Passage for review: Begin

This notebook demonstrates building a hierarchical image classifier based on a HD-CNN derivative which uses cascading classifiers to predict the class of a label from a coarse to finer classes.
In this demonstration, we have two classes in the hierarchy: fruits and varieties of fruit. The model will first predict the coarse class (type of fruit) and then within that class of fruit, the variety. For example, if given an image of Apple Granny Smith, it would first predict 'Apple' (fruit) and then predict the 'Apple Granny Smith'.
This derivative of the HD-CNN is designed to demonstrate both the methodology of hierarchical classification, as well as design improvements not available at the time (2014) when the model was first published Zhicheng Yan.
Our HD-CNN deriative archirecture consists of:
- An stem convolutional block.
- The output from the stem convolutional head is shared with the coarse and finer classifiers (referred to as the shared layers in the paper).
- A coarse classifier.
- A Convolution and Dense layers for classifying the coarse level class.
- A set of finer classifiers, one per coarse level class.
- A Convolution and Dense layers per coarse level class for classifying the corresponding finer level class.
- A conditional execution step for predicting a specific finer classifier based on the output of the
coarse classifier.
- The coarse level classifier is predicted.
- The index of the prediction is used to select a finer classifier.
- An im-memory copy of the shared bottleneck layer (i.e., last convolution layer in stem) is passed as the input to the finer level classifier.
This notebook requires 17GB of memory. It will not run on a Standard TF JaaS instance (15GB). You will need to select an instance with memory > 17GB.
Some of the cells in the notebook display images. The images will not appear until the cell for copying the training data/misc from GCS into the JaaS instance is executed.

Passage for review: End

__Try it__.
Please answer these questions from the notebook description, one per line:
1. What two classes make up the hierarchy in this demonstration?
2. In what year was the HD-CNN model first published?
3. How much memory does the notebook require?
The items after this point are separate material, apart from the notebook description.

Data section: Begin

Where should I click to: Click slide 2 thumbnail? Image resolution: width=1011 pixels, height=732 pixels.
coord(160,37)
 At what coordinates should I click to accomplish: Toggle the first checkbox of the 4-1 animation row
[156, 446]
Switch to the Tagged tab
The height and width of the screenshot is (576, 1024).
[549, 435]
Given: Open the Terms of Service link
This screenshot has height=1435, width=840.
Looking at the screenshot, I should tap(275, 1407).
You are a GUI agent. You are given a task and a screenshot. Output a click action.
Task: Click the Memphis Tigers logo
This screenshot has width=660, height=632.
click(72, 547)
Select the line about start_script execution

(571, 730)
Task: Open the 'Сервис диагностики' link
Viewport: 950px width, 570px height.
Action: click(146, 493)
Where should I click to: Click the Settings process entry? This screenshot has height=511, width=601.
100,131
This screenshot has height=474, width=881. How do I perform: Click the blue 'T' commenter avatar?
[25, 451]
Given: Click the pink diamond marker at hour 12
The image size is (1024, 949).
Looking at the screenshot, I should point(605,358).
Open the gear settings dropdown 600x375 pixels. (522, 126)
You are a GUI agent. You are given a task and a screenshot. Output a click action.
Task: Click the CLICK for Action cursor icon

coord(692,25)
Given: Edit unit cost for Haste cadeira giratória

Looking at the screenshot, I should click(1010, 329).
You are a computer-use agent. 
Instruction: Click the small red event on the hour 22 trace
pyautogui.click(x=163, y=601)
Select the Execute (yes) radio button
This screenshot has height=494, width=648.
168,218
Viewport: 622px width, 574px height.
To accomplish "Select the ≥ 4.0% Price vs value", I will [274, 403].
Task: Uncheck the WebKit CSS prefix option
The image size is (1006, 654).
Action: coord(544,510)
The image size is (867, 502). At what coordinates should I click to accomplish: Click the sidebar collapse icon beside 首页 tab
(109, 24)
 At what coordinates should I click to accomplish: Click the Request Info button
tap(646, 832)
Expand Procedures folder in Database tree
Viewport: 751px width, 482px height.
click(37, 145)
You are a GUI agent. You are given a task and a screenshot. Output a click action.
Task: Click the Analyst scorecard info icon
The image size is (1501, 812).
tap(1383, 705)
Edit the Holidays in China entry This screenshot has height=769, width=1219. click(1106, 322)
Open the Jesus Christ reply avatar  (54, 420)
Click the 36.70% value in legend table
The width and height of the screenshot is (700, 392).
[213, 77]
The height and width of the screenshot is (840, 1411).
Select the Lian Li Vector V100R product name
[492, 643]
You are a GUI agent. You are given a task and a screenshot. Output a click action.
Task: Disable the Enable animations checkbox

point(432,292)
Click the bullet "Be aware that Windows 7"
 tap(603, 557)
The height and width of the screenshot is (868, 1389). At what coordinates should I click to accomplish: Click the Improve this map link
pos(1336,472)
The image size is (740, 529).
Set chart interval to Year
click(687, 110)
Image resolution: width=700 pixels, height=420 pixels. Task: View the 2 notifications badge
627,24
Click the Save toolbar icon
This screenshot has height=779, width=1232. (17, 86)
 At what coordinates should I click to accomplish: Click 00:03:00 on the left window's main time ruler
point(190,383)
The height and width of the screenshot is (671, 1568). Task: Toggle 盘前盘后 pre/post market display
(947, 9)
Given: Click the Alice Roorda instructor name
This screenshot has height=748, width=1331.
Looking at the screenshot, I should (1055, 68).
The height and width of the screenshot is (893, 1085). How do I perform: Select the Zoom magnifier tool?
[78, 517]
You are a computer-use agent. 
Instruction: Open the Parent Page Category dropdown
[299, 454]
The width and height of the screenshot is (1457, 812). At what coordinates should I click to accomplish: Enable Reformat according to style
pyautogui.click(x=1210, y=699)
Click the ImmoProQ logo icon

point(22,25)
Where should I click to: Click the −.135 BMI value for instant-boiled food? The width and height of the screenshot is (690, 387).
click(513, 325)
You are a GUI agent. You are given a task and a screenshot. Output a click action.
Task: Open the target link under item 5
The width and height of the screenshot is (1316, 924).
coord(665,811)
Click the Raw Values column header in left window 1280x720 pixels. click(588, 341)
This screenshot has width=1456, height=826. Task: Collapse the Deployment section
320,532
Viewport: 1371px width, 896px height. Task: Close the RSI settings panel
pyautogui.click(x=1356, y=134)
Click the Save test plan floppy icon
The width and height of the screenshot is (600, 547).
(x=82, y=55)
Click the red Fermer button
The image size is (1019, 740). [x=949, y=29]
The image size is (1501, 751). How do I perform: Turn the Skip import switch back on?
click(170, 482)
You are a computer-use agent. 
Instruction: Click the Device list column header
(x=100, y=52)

Data section: End

__Finished exercise__.
1. Fruits and varieties of fruit.
2. 2014.
3. 17GB.